Un nuovo riferimento di fede per la comunità

La nuova effigie si inserisce nel cammino spirituale della comunità di Camporeale e si propone come nuovo punto di riferimento per quanti guardano alla Santuzza come modello di fede, intercessione e protezione. La statua accompagnerà celebrazioni, preghiere e momenti di devozione, contribuendo a consolidare ulteriormente il culto che unisce generazioni diverse attorno a una comune identità religiosa.

La cerimonia e il sostegno dell’Amministrazione

La benedizione è stata presieduta dal parroco Don Santino Taormina, promotore dell’iniziativa, alla presenza delle autorità cittadine e di numerosi fedeli.

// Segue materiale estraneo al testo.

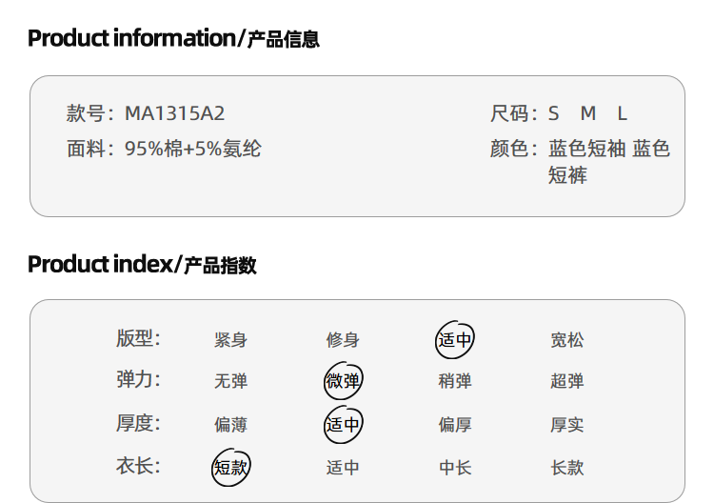Image resolution: width=714 pixels, height=503 pixels.
Task: Click the circled 适中 in 厚度 row
Action: 343,425
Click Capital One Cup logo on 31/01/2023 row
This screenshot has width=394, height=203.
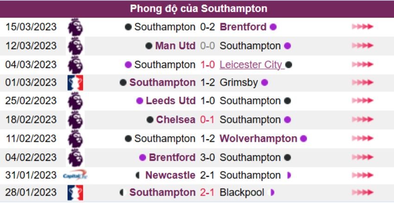pos(75,175)
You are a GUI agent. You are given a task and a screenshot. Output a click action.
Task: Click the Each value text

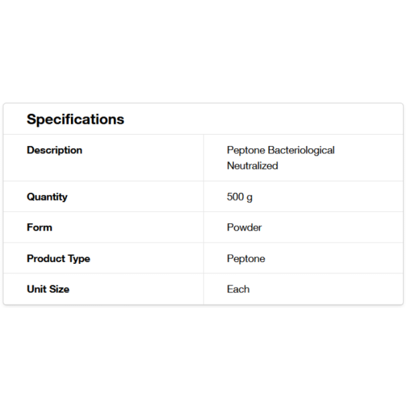click(238, 289)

Particolarmente significativo il sostegno dell’Amministrazione comunale, guidata dal sindaco Cino, che ha contribuito alla realizzazione e all’acquisto della statua: un gesto che testimonia il forte legame tra comunità civile e comunità ecclesiale.

Un patrimonio che si rinnova

La nuova statua non è soltanto un elemento artistico e devozionale, ma diventa il segno concreto di una fede vissuta e condivisa. La partecipazione numerosa alla cerimonia conferma quanto la devozione alla Santuzza sia ancora viva e capace di riunire la comunità attorno ai propri simboli identitari. Con questa nuova effigie, Camporeale arricchisce il proprio patrimonio religioso e offre ai fedeli della Valle dello Jato e dell’Alto Belice un ulteriore luogo attraverso cui esprimere la propria pietà popolare.